Dias depois, chegaram à barbearia dois auxiliares do Palácio da Redenção convidando Tião a acompanhá-los, junto com os documentos. Para alguns incrédulos colegas veio logo a interpretação: “Pronto, Tião vai ser preso pela ousadia”. Mas Tião não só conheceu a casa dos governadores como saiu de lá nomeado barbeiro oficial do governo, com exercício no Palácio, primeiro e único a ocupar a função, até os dias de hoje.
O espaço destinado a Tião, contudo, lotava todos os dias da semana, em especial de muita gente metida a cortar o cabelo de graça e, mais ainda, ficar próxima do governador para ser vista, notada, e quem sabe atendida em eventuais demandas. Aí, ao ocupar o Palácio, o próximo governador, João Agripino, viu aquela enchente como algo indesejável. Ao invés de despachar o barbeiro, ele sugeriu que Tião abrisse uma barbearia ali por perto, onde os governadores pudessem chamá-lo a qualquer momento, o que terminou acontecendo na Vila Caxias. Lá, o nosso protagonista inaugurou o para sempre famoso Salão Presidente, com freguesia altamente qualificada, especialmente no mundo político paraibano.

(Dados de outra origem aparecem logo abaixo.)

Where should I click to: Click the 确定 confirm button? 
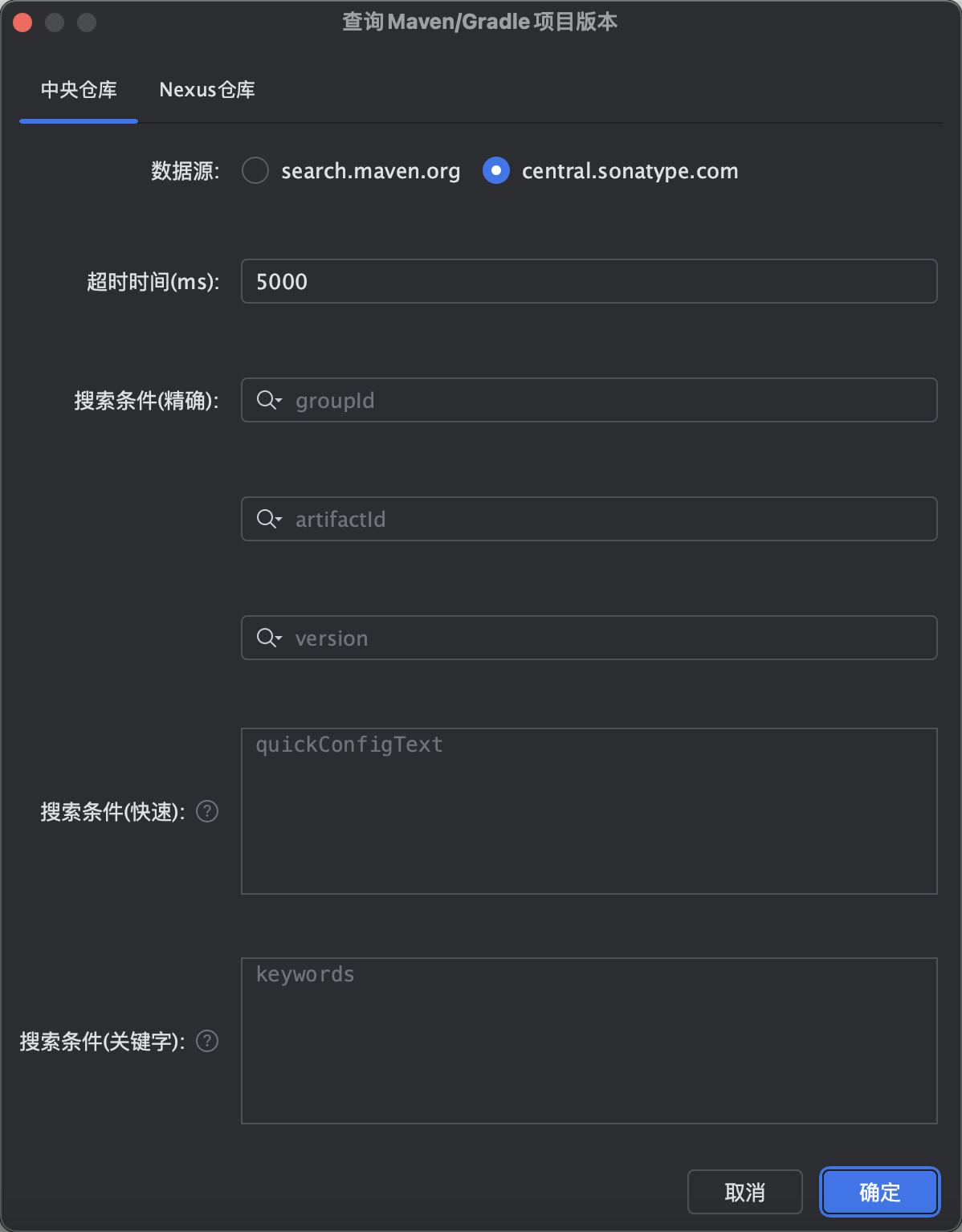pyautogui.click(x=879, y=1192)
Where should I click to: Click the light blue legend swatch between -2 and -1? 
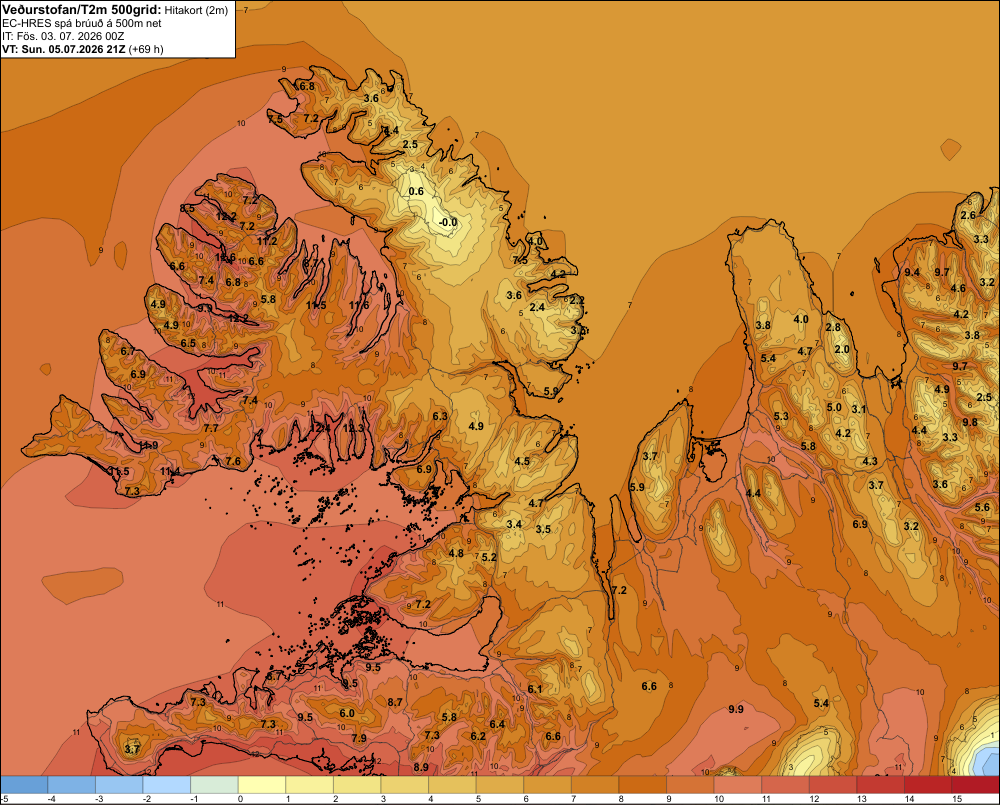pos(166,785)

Entre um corte e outro de cabelo e raspagem de barba, com governadores e políticos, Tião acumulou histórias hilárias e outras nem tanto. As engraçadas, ele contou a quem pôde. As dramáticas, ele guardou. Um de seus filhos, o jornalista Luiz Henrique, atualmente um dos comandantes do programa de rádio Revista Estadual, da Tabajara, entrevistador e apresentador do Palavra do Governador, e dono da Rádio Quintal, pela internet, é cuidadoso guardião da memória do pai, o que faz por meio de arquivos com matérias de jornais, de rádio e de TV, que foram muitas enquanto Tião vivia.

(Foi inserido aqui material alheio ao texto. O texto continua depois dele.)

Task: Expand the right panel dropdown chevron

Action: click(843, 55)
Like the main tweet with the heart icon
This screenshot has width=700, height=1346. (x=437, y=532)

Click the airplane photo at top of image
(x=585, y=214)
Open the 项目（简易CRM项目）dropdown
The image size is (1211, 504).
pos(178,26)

Hoje, apenas saudade, Tião vai sobrevivendo por meio de iniciativas como esta, que buscam, pelo bom uso dos meios que cada profissão nos proporciona, no meu caso, o texto, guardar-lhe a memória, assim como procederei também com outras personalidades emblemáticas da cidade de João Pessoa. Orgulhoso, apenas quero deixar registrado que, por várias vezes, utilizei os serviços do Salão Presidente, e do inesquecível Tião, oportunidades extraordinárias para ouvir histórias formidáveis sobre a vida diária paraibana, saídas dos escaninhos das memórias de Tião.